NOTE: In this implementation, to simplify the access and interop of the System.IO.Pipelines asynchorouns operation, we use the task {} computation expression in place of the idiomatic F# async {} computation expression. The reason is that direct utilization of the task-based operations, without converting them into an F# Async type, produce better performance. For more details see this link

In a more in-depth analysis of the code, the function writePipe starts with calling the GetMemory(int) method of the underlying PipeWriter instance to get memory available.  Then, the Advance(int) method of the PipeWriter instance notifies the PipeWriter the amount of data that is written to the buffer.  Next, it is important to call the PipeWriter.FlushAsync(), which makes the data available to the PipeReader in the function readPipe.

It is important to note, that the data we receive from the PipeWriter is passed without any extra allocation and data copying.
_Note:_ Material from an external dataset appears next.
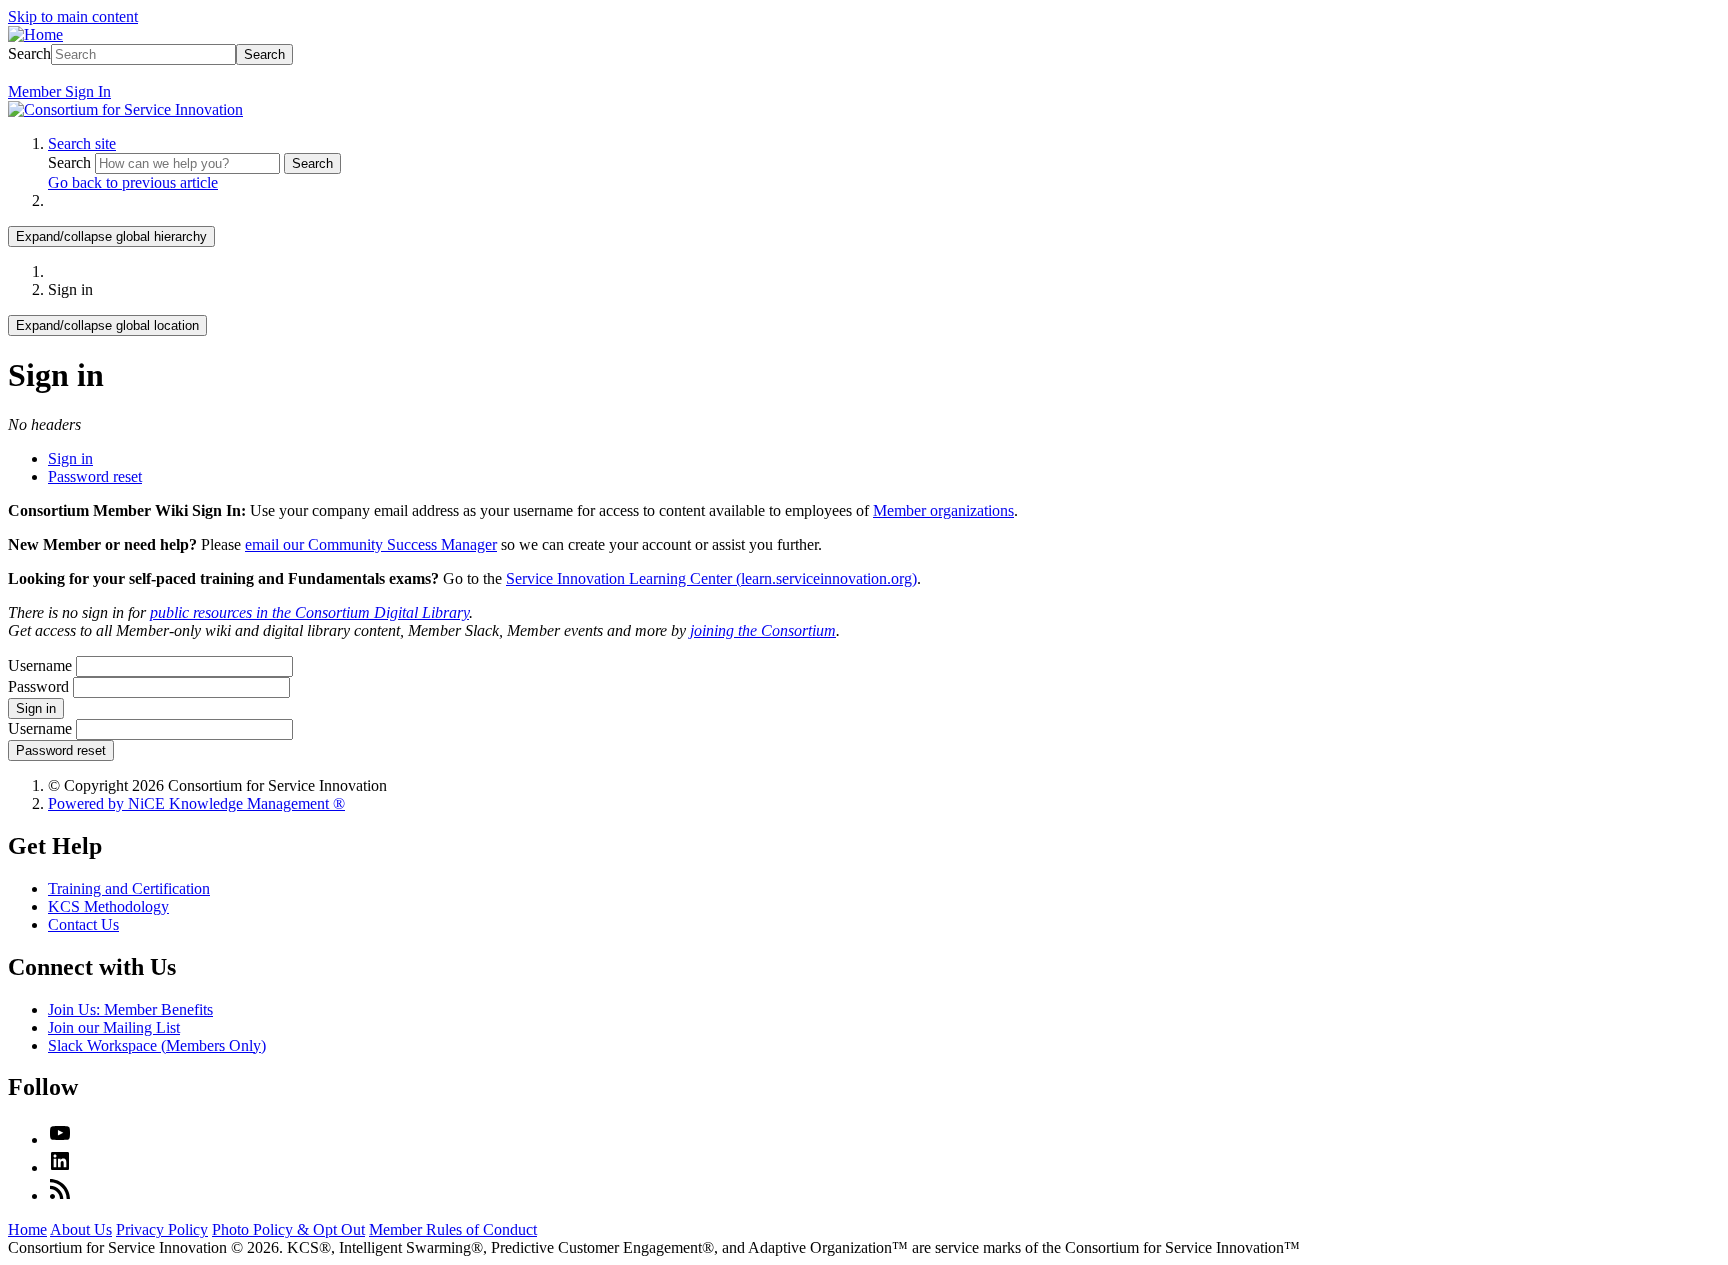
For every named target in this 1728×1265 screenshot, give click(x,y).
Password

The pipelines behave simply, but in a very sophisticated and intelligent way, as a buffer between the PipeWriter and the PipeReader without any need to copy data around.

The recursive function readPipe consumes the buffers written by the PipeWriter, which originates from the HTTP video stream. When the call to the PipeReader.ReadAsync completes, it returns a ReadResult type, which exposes two central properties; the data read in the form of ReadOnlySequence<byte> and the IsCompleted flag notifying when the PipeWriter reaches the end of the stream.  Then, the function findStreamDelimiter finds the end of the image boundary to parse and render the buffer. In this function, the arrays of bytes are sliced (Slice method of the Span<’a>) to avoid re-processing and allocating the same data. The GetPosition method of the ReadOnlySequence<byte> returns a relative position of the delimiter frameHeader passed, which defines the beginning of an image in the video stream.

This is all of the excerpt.